What is needed |
Can you reproduce the entries verbatim, from the first line through the line containing "tap(226, 71)", including both?

Material for this task |

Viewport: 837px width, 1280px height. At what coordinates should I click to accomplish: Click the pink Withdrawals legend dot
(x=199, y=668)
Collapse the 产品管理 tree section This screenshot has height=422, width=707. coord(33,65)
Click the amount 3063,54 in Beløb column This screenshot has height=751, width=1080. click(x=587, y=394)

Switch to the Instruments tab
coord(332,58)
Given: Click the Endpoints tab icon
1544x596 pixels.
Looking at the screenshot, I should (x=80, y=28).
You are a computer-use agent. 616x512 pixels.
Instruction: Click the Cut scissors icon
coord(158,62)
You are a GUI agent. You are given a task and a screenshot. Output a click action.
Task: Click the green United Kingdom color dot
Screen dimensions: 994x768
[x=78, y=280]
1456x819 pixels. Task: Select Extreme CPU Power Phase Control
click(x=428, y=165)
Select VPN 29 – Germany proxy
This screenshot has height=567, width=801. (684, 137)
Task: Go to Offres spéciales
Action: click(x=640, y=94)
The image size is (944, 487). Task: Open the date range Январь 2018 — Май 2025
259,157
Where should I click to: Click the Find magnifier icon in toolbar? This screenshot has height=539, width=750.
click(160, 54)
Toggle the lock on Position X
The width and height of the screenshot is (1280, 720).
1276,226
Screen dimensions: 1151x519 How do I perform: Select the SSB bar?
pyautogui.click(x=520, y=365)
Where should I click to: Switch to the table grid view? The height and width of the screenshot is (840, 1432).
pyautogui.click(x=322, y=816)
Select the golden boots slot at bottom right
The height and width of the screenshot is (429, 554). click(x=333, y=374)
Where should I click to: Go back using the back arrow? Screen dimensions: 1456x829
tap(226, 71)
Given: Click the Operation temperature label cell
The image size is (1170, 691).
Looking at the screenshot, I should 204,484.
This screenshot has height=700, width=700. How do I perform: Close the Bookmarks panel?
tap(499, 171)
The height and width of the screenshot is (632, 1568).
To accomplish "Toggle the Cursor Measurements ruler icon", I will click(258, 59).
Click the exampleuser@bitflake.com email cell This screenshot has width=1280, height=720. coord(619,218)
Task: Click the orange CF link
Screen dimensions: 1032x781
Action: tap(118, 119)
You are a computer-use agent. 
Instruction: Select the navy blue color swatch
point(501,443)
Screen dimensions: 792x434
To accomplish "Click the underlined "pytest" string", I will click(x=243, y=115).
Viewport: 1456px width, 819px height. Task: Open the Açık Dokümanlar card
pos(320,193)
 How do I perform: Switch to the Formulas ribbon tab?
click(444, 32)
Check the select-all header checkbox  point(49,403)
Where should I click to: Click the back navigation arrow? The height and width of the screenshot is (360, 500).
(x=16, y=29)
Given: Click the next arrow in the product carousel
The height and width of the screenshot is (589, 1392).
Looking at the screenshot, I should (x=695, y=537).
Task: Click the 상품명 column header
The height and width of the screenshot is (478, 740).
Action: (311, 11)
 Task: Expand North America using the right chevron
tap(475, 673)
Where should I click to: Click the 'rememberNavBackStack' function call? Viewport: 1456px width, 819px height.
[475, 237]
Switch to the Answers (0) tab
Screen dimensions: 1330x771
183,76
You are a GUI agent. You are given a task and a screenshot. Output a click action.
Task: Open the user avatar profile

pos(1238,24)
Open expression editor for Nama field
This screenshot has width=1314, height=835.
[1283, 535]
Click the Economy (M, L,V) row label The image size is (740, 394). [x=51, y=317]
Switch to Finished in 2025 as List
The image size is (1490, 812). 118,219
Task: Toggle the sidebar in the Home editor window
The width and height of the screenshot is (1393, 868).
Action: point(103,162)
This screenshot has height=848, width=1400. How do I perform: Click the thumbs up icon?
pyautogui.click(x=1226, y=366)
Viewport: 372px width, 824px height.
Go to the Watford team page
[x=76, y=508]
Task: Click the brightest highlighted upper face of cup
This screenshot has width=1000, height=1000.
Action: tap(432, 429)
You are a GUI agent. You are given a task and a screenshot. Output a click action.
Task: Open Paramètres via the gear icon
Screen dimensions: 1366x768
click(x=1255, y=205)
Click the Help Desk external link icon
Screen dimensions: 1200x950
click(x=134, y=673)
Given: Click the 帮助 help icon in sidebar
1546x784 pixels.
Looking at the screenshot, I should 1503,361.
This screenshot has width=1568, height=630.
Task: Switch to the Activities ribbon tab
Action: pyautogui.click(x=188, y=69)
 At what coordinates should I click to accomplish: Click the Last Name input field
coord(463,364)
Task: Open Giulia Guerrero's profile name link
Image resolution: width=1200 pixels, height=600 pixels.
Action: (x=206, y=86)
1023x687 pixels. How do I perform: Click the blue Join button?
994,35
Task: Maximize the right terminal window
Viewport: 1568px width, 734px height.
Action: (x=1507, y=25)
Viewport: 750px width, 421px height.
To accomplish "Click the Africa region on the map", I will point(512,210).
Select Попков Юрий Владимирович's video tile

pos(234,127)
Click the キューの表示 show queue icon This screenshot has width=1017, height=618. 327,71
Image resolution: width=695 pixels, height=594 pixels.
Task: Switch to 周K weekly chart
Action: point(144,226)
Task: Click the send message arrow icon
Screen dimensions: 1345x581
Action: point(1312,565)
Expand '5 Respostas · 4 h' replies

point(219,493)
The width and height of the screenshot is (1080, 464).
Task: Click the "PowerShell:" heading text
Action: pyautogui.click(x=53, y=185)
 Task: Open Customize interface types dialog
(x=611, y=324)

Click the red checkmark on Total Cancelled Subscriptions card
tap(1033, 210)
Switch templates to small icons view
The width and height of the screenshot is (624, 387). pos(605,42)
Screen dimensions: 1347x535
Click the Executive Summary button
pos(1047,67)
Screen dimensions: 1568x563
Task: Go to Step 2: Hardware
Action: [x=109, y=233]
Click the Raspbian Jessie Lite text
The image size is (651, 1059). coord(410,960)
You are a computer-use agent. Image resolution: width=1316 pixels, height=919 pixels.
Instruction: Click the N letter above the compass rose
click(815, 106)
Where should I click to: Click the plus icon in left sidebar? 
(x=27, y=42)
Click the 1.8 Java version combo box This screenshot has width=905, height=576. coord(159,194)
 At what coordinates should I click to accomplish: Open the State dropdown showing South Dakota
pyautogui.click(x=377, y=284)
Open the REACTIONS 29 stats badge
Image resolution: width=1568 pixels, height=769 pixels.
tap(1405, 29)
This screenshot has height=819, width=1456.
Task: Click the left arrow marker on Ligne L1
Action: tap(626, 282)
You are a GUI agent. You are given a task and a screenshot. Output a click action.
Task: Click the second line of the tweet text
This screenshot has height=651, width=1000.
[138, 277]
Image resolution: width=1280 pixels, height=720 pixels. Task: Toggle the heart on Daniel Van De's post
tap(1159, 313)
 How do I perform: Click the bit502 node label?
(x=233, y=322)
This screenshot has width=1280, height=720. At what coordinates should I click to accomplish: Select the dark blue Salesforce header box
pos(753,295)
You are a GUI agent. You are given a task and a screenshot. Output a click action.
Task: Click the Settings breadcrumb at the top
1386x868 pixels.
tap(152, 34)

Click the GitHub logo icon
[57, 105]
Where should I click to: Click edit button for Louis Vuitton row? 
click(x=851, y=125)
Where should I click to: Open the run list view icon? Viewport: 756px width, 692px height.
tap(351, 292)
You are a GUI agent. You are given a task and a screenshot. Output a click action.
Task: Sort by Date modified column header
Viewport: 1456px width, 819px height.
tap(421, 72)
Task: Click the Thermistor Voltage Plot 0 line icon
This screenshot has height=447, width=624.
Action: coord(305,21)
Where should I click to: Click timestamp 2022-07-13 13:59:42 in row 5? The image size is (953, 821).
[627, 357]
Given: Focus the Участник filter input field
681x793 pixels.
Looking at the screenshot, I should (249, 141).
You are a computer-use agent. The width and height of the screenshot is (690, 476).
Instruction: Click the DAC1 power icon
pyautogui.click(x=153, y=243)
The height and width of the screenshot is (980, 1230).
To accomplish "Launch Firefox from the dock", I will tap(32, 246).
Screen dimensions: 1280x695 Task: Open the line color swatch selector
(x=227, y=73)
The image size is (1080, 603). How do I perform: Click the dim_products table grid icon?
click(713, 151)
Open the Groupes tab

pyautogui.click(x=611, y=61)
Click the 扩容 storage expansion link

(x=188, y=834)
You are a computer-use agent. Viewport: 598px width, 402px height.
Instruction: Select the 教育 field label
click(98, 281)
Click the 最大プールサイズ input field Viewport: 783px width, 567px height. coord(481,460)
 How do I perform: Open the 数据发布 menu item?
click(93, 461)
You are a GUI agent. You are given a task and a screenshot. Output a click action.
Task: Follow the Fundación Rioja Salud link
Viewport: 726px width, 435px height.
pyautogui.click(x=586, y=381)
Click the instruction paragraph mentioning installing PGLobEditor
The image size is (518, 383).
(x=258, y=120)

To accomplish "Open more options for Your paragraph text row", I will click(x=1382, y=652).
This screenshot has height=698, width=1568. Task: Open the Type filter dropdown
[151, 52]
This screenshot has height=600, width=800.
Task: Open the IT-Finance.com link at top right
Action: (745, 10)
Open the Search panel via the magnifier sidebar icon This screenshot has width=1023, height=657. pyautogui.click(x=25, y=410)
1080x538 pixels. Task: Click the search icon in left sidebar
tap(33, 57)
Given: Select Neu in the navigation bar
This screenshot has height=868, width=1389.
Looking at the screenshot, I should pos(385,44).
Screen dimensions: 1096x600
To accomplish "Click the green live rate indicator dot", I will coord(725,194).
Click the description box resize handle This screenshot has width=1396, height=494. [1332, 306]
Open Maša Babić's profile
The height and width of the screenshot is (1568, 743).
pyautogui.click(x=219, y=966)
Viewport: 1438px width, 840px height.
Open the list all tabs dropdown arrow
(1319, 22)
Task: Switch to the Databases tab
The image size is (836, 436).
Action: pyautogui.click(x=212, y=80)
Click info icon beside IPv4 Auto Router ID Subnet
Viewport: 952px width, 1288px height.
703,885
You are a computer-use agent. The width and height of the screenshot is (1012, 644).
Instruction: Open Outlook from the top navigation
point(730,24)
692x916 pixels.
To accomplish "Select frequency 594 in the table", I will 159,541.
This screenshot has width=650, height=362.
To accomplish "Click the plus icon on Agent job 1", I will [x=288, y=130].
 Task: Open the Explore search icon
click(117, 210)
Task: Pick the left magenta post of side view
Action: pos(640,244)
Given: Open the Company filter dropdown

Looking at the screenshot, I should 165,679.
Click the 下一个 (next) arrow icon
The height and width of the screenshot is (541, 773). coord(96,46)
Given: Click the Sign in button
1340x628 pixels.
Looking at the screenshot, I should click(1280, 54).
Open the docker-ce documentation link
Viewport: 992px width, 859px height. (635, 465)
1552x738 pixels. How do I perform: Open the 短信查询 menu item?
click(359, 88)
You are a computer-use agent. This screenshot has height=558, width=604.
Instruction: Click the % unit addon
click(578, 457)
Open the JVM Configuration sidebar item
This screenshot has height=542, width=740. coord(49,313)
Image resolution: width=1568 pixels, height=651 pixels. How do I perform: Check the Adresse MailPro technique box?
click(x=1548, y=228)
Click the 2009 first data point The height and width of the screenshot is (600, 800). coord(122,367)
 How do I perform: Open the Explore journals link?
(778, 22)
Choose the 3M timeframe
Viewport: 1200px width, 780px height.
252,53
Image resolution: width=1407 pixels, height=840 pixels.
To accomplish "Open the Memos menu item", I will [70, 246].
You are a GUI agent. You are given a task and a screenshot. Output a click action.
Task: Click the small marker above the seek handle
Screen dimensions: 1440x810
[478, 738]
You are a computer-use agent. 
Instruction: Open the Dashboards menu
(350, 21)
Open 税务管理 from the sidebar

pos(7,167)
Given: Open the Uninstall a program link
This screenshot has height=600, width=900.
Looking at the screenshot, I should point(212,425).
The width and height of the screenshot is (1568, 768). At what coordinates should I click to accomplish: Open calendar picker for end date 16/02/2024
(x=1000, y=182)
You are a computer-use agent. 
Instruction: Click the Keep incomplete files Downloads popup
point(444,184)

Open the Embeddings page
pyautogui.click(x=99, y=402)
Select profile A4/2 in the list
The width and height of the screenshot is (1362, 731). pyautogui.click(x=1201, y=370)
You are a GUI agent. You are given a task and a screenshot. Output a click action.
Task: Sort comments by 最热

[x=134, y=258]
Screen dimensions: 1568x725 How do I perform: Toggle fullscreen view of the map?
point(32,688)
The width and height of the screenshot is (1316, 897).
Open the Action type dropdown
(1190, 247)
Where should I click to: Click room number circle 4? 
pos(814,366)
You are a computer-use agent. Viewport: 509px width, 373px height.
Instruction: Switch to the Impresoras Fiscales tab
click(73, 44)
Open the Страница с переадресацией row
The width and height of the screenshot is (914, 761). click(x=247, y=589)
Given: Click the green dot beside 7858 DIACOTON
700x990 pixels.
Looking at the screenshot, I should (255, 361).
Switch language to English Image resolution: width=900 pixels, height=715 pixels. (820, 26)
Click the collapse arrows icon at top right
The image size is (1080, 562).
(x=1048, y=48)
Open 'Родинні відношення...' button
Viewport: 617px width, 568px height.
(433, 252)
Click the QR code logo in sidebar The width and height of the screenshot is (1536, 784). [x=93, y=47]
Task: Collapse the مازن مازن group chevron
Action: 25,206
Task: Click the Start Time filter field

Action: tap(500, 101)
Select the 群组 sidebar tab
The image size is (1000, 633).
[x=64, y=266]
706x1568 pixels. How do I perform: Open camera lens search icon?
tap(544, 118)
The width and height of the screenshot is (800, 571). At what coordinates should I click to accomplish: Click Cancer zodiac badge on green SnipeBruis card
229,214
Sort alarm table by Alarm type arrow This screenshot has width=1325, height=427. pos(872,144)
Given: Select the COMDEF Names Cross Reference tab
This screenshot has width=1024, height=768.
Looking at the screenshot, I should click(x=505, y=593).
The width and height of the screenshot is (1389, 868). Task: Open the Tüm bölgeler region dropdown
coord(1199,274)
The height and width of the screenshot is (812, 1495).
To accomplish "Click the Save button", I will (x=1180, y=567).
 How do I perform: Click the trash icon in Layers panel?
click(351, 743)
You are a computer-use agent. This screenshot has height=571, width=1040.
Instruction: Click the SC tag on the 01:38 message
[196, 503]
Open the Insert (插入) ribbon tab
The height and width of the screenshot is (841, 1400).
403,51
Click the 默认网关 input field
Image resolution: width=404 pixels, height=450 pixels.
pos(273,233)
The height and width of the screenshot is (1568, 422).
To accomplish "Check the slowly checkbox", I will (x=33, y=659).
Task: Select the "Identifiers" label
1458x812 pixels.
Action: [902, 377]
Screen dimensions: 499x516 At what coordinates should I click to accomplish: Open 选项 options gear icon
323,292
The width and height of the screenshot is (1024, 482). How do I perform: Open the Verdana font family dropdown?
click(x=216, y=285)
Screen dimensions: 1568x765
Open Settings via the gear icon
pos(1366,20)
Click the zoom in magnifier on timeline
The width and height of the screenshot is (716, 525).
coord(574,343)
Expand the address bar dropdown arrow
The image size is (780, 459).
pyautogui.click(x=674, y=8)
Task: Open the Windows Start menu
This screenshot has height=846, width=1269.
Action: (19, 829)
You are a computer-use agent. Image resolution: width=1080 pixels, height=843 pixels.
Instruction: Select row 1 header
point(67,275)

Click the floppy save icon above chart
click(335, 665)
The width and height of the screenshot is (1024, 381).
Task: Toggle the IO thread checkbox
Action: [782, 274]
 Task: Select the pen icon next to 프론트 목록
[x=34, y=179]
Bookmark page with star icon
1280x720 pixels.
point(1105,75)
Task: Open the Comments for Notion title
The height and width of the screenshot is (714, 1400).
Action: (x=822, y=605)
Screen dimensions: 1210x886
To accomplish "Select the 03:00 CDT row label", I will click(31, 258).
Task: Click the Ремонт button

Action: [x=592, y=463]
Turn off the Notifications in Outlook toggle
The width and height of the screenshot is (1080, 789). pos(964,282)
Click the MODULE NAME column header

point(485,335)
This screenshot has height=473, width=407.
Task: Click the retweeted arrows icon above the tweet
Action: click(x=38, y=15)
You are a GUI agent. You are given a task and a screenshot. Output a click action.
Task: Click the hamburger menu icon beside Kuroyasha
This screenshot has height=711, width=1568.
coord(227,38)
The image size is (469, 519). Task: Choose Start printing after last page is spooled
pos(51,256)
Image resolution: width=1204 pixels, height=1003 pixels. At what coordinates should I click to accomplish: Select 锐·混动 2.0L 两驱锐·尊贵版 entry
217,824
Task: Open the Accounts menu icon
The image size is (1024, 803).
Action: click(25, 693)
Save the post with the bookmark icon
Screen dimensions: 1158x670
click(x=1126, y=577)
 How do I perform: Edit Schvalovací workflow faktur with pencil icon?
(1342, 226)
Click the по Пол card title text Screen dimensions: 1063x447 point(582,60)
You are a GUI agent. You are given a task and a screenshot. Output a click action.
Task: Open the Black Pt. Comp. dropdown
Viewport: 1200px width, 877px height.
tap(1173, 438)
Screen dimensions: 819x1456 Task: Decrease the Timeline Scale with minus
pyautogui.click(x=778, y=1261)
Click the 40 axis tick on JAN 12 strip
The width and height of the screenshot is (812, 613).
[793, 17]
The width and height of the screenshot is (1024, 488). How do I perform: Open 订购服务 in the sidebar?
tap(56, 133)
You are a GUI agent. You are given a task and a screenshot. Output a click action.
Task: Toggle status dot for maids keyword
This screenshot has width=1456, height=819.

Reply |
Viewport: 837px width, 1280px height. At what coordinates should I click to accomplish: Click the pink Withdrawals legend dot
(x=199, y=668)
Collapse the 产品管理 tree section This screenshot has height=422, width=707. coord(33,65)
Click the amount 3063,54 in Beløb column This screenshot has height=751, width=1080. click(x=587, y=394)

Switch to the Instruments tab
coord(332,58)
Given: Click the Endpoints tab icon
1544x596 pixels.
Looking at the screenshot, I should (x=80, y=28).
You are a computer-use agent. 616x512 pixels.
Instruction: Click the Cut scissors icon
coord(158,62)
You are a GUI agent. You are given a task and a screenshot. Output a click action.
Task: Click the green United Kingdom color dot
Screen dimensions: 994x768
[x=78, y=280]
1456x819 pixels. Task: Select Extreme CPU Power Phase Control
click(x=428, y=165)
Select VPN 29 – Germany proxy
This screenshot has height=567, width=801. (684, 137)
Task: Go to Offres spéciales
Action: click(x=640, y=94)
The image size is (944, 487). Task: Open the date range Январь 2018 — Май 2025
259,157
Where should I click to: Click the Find magnifier icon in toolbar? This screenshot has height=539, width=750.
click(160, 54)
Toggle the lock on Position X
The width and height of the screenshot is (1280, 720).
1276,226
Screen dimensions: 1151x519 How do I perform: Select the SSB bar?
pyautogui.click(x=520, y=365)
Where should I click to: Switch to the table grid view? The height and width of the screenshot is (840, 1432).
pyautogui.click(x=322, y=816)
Select the golden boots slot at bottom right
The height and width of the screenshot is (429, 554). click(x=333, y=374)
Where should I click to: Go back using the back arrow? Screen dimensions: 1456x829
tap(226, 71)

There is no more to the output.